Investing.com — European stock markets edged higher Friday, as investors digested better than expected French industrial production data at the end of a difficult week.
At 03:40 ET (07:40 GMT), the DAX index in Germany traded 0.1% higher, the FTSE 100 in the U.K. rose 0.1% and the CAC 40 in France climbed 0.1%.
Yet, these major cash indices are all on course to register losses this week, while the pan-European benchmark STOXX 600 index has fallen for seven straight days, its worst string of losses since February 2018.
Data released earlier Friday showed that French industrial output rebounded more than expected in July, climbing 0.8% on a monthly basis instead of the 0.1% expected after slumping 0.9% the prior month.
The equivalent data in Spain fell 1.8% in July, but this was still better than the 2.0% fall expected and the prior month's 3.2% drop.
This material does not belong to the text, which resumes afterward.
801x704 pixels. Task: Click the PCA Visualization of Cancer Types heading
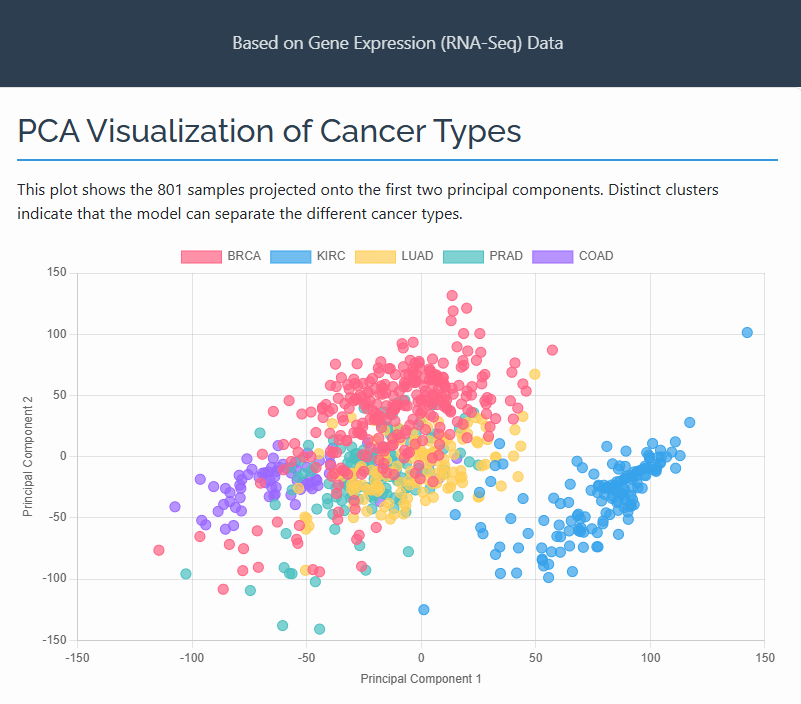pos(270,131)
While these figures have generated some optimism, industrial production in Germany, the region's dominant economy, fell by more than expected in July
Gross domestic product in the eurozone grew just 0.1% in the second quarter compared to the previous three months, and Citigroup (NYSE:C) has downgraded its 2023 economic growth forecast for the euro area to 0.4%, and said it expected the region's economy to shrink «gently» over the next three quarters.
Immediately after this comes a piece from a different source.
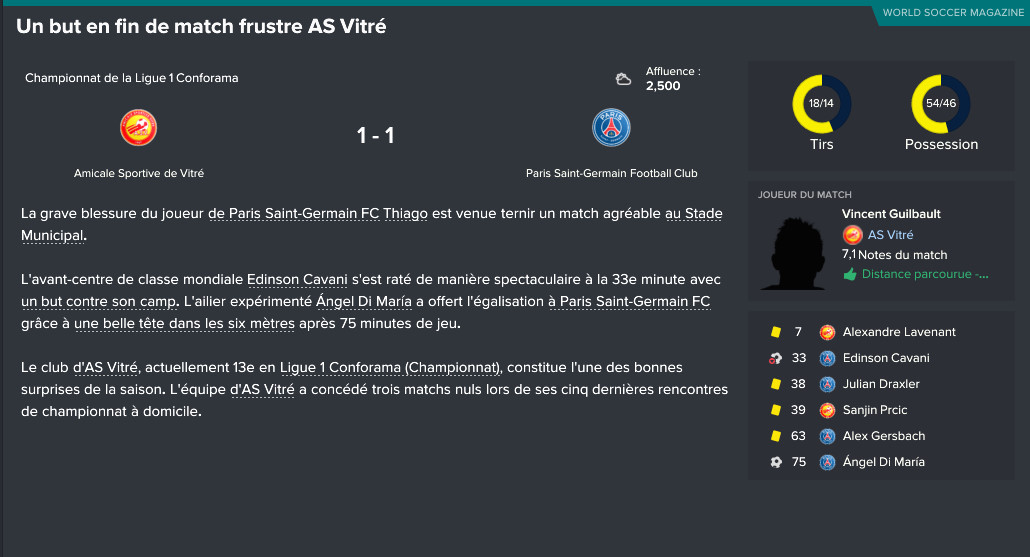Screen dimensions: 1030x557
Task: Click the AS Vitré club crest
Action: pos(139,127)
Additionally, German consumer prices rose 0.3% on the month in August, an annual rise of 6.1%, data showed earlier Friday.
This represented a minor slowing from the 6.2% annual increase the previous month, which could pressure ECB policymakers to hike interest rates once more next week given inflation in the eurozone’s largest economy remains more than three times higher than the central bank’s medium-term 2% target.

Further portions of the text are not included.